The same applies to humans: never save a file you have not actually been able to read. Saving on “it looks a bit broken, but this is probably it” turns that guess into the confirmed version of the accident.
3.3 Preserve existing files; default to UTF-8 only for new files
In the context of mojibake prevention, “unify everything to UTF-8” is surprisingly dangerous.
Eventually deciding to move the whole repo to UTF-8 is a legitimate call, but it is safer to do that as a separate task while reviewing the diff and the blast radius. For everyday maintenance, this workflow is the stable one.
- When editing an existing file, preserve its original encoding
- When adding a new file, create it as UTF-8 per repo convention
- If an existing file needs conversion, keep that separate from normal functional fixes
3.4 Do not let it use ambiguous write paths by default
What multiplies accidents on Windows is “it’s just a small output, so write it sloppily from the shell.”
- Dumping output directly via redirection
- Saving directly with a convenience command
- Promoting a temporary artifact straight into a production file
These paths often have no explicit encoding, making them a breeding ground for accidents. So it is safest to also fix, for Codex, how write mechanisms are chosen.
3.5 After saving, have it re-read and verify representative Japanese lines
“It saved successfully” and “it is not broken” are not the same thing.
What matters is having it read representative Japanese lines again after saving and check points like these.
- No replacement characters
U+FFFDhave crept in - No unnatural increase in
? - The diff is not a huge BOM-only or newline-only change
- Japanese text that was not supposed to change is still intact
3.6 When warning signs appear, have it report before fixing
In encoding accidents, you limit the damage better by having Codex stop and report rather than forcing a fix.
For example, if any of these signs appear, it is safer to treat the situation as abnormal for the moment.
- An increase in
U+FFFD - An increase in
? - An unexpected BOM change
- A large newline-only diff
- Only the Japanese lines changing unnaturally and substantially
4. As a Short Instruction to Attach to Tasks
If you want a short version to attach to each task, this much is already quite effective.

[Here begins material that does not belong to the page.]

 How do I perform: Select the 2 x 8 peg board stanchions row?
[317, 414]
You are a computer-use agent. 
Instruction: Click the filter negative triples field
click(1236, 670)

In this task, avoiding encoding accidents is the top priority.
- For existing files containing Japanese, check the likely encoding, BOM presence, and newline style before reading
- Do not save files with suspected mojibake based on guesswork
- Preserve the original encoding / BOM / newlines of existing files
- Create new files as UTF-8 per repo convention
- Only use write methods where the encoding can be made explicit
- After saving, re-read the file and confirm that representative Japanese lines are intact
- Report as abnormal any increase in `U+FFFD` or `?`, BOM / newline accidents, or large diffs
If the target files are already known, adding this one line stabilizes things considerably.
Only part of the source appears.